2022-07-26 08:26:56

by Michal Hocko

[permalink] [raw]
Subject: Re: + mm-memcontrol-fix-potential-oom_lock-recursion-deadlock.patch added to mm-unstable branch

As we have concluded there are two issues possible here which would be
great to have reflected in the changelog.

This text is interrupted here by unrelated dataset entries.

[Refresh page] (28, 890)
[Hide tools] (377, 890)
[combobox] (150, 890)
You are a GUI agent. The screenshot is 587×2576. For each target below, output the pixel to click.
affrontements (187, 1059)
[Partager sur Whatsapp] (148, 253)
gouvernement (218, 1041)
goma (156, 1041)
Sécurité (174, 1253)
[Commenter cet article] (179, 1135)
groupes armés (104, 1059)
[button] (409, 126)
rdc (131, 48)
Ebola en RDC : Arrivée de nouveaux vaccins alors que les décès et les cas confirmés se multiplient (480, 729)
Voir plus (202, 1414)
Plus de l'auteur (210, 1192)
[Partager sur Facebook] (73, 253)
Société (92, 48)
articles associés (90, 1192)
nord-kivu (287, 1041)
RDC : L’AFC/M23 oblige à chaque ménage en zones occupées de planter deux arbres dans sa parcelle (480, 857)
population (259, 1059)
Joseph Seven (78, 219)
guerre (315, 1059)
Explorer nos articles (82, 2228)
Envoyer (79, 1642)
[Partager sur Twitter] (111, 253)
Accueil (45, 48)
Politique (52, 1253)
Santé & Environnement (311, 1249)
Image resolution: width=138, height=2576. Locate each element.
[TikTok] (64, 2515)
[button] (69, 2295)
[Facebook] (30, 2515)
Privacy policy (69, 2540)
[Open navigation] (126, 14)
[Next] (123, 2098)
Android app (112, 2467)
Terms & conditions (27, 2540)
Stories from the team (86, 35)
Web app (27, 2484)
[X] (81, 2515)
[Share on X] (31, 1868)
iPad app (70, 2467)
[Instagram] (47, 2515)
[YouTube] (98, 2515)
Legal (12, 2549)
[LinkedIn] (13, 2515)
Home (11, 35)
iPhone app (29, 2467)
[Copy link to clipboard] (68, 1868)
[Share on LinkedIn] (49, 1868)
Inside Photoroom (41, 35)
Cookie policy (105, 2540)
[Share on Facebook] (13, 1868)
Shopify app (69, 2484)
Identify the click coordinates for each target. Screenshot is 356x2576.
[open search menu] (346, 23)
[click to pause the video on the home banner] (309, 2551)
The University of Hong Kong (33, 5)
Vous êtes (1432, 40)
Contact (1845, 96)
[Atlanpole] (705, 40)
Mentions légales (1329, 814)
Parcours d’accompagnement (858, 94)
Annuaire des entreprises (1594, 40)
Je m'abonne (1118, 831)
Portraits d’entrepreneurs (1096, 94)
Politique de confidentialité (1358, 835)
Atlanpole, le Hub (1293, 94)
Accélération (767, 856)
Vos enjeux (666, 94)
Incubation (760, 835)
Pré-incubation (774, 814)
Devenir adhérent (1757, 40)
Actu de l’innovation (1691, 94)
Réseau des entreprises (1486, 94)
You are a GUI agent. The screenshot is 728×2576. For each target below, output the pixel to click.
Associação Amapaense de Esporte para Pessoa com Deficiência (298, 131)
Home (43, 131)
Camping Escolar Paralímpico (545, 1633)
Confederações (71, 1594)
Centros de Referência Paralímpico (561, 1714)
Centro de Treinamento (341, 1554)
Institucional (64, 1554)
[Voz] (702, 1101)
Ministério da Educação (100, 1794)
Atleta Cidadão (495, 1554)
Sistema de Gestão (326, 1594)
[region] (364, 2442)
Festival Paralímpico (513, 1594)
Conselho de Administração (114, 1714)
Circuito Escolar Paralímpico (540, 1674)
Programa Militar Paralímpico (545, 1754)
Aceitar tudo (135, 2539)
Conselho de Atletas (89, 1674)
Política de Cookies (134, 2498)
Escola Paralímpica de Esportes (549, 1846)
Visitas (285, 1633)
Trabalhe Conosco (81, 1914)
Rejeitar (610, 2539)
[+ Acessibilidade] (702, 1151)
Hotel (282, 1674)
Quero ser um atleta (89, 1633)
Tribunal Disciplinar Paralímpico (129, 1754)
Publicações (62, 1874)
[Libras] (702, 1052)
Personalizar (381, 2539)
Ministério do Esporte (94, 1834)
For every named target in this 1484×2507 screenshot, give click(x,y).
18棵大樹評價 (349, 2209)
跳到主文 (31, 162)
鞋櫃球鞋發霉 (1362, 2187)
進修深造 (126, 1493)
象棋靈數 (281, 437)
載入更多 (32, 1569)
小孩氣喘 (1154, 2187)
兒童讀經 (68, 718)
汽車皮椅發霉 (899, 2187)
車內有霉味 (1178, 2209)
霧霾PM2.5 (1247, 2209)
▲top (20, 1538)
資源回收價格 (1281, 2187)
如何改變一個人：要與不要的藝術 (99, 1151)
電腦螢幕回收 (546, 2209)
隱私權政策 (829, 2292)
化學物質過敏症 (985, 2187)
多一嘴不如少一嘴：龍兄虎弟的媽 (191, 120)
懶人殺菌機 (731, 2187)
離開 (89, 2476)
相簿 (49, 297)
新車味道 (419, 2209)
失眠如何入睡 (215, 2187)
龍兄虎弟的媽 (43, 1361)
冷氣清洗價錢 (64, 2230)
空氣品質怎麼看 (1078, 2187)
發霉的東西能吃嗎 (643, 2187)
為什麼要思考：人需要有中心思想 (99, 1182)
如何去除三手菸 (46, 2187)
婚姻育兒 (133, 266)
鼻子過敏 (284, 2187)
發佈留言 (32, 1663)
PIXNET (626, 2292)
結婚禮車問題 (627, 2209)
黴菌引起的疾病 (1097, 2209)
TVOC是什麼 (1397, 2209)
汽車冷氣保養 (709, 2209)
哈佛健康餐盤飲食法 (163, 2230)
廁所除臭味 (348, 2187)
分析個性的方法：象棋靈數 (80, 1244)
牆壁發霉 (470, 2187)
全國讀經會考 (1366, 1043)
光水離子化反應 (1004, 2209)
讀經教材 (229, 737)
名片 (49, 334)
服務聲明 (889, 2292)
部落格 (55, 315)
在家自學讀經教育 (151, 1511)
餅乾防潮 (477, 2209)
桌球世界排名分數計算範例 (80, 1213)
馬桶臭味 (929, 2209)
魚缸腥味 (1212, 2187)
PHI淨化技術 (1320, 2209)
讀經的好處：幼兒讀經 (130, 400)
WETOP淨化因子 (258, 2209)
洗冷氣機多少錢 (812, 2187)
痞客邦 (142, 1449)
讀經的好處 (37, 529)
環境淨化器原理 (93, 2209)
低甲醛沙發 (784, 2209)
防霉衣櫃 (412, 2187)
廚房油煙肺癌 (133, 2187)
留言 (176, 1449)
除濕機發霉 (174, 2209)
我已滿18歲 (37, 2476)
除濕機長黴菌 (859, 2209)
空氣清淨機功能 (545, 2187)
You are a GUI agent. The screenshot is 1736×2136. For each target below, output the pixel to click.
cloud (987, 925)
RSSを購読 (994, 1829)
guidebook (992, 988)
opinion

On Mon 25-07-22 15:00:32, Andrew Morton wrote:
> From: Tetsuo Handa <[email protected]>
> Subject: mm: memcontrol: fix potential oom_lock recursion deadlock
> Date: Fri, 22 Jul 2022 19:45:39 +0900
>
> syzbot is reporting GFP_KERNEL allocation with oom_lock held when
> reporting memcg OOM [1]. Such allocation request might deadlock the
> system, for __alloc_pages_may_oom() cannot invoke global OOM killer due to
> oom_lock being already held by the caller.

I would phrase it like this:
syzbot is reporting GFP_KERNEL allocation with oom_lock held when
reporting memcg OOM [1]. This is problematic because this creates a
dependency between GFP_NOFS and GFP_KERNEL over oom_lock which could
dead lock the system.

There is another problem here not reflected by the report though. If
memcg oom path happens during the global OOM situation then the system
might livelock as well because the GFP_KERNEL allocation from the
oom_lock context cannot trigger the global OOM killer because that
requires the oom_lock as well.

> Fix this problem by removing the allocation from memory_stat_format()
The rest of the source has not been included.